-
Notifications
You must be signed in to change notification settings - Fork 23
1. Computing prior causal probabilities with PolyFun
There are three ways to run PolyFun:
- Using precomputed prior causal probabilities of 19 million imputed UK Biobank SNPs with MAF>0.1%, based on a meta-analysis of 15 UK Biobank traits. This is the simplest approach, but it may not include all your SNPs of interest (especially when analyzing non-European populations) and the prior causal probabilities may not be optimal for some traits.
- Computing prior causal probabilities via an L2-regularized extension of stratified LD-score regression (S-LDSC). This is a relatively simple approach, but the prior causal probabilities may not be robust to modeling misspecification (please see the paragraph beginning with "To assess the robustness of PolyFun to model misspecification of functional architectures" in the PolyFun paper Main Simulation section for details).

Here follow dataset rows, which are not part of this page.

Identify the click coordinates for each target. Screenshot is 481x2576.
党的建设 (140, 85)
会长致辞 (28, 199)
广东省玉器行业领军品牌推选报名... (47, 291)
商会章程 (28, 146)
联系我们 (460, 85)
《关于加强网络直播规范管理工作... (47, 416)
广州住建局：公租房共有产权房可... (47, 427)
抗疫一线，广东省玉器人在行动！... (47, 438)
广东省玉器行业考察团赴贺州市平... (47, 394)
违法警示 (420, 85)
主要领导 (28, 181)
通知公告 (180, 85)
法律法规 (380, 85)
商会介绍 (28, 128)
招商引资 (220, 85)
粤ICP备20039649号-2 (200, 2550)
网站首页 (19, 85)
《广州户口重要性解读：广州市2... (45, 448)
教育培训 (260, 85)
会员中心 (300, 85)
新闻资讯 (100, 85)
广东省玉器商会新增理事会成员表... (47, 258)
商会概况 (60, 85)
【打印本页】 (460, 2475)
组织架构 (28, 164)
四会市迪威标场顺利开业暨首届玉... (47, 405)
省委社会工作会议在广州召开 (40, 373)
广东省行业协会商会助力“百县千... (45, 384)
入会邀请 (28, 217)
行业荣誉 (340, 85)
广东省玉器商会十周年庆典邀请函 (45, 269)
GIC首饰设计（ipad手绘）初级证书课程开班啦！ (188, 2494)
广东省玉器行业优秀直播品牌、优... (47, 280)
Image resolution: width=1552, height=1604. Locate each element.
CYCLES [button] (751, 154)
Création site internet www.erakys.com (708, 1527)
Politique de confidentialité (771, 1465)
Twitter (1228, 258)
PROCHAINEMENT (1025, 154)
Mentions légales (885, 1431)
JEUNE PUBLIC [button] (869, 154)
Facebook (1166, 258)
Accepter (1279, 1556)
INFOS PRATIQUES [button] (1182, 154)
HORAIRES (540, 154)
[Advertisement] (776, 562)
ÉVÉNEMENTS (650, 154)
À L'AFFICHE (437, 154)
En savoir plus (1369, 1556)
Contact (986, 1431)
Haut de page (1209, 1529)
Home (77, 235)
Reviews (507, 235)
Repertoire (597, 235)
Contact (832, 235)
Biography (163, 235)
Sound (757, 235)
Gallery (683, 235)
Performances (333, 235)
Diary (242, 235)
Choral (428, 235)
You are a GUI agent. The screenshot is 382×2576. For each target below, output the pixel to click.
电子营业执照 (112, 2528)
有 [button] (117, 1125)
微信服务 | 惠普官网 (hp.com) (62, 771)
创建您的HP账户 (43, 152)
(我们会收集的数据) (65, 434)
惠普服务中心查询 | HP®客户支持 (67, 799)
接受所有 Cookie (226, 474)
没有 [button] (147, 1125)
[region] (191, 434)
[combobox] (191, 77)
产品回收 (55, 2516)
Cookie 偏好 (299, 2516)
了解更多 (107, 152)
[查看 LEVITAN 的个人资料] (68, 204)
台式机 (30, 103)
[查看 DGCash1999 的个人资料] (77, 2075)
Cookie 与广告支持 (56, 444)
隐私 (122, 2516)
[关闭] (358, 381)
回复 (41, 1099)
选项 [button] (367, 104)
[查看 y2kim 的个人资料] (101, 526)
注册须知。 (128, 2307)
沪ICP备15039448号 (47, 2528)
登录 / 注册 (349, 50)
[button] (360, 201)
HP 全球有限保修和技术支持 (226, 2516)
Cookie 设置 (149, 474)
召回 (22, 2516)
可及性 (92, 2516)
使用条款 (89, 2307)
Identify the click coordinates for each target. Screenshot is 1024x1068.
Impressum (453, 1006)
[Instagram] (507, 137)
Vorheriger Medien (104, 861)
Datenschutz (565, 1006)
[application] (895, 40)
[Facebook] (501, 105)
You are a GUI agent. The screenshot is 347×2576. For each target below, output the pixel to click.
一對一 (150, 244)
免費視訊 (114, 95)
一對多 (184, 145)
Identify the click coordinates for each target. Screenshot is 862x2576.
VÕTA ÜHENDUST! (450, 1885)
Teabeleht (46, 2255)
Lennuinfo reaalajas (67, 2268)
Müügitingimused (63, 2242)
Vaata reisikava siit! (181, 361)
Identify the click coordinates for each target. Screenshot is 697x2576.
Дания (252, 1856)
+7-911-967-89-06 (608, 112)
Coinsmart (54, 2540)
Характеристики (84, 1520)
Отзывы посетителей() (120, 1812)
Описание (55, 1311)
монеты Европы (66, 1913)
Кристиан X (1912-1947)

- Computing prior causal probabilities non-parametrically. This is the most robust approach, but it is computationally intensive and requires access to individual-level genotypic data from a large reference panel (optimally >10,000 population-matched individuals), unless you are analyzing summary statistics based only on UK Biobank British-ancestry individuals.
Approach (3) is generally the best but it suffers from the caveats specified above. If you are unable to use approach (3), we recommend using approach (1) if (a) all of your SNPs are included in our set of 19M SNPs; and (b) the trait you are analyzing has "typical" functional enrichments (e.g. coding and conserved SNPs are extremely enriched). If you cannot use approach (3) and (1), we recommend using approach (2) but to keep its limitations in mind.
Below are instructions and examples on how to use each approach. We recommend that you run these examples to become familiar with PolyFun. The examples use small datasets and run very quickly (typically <1 minute)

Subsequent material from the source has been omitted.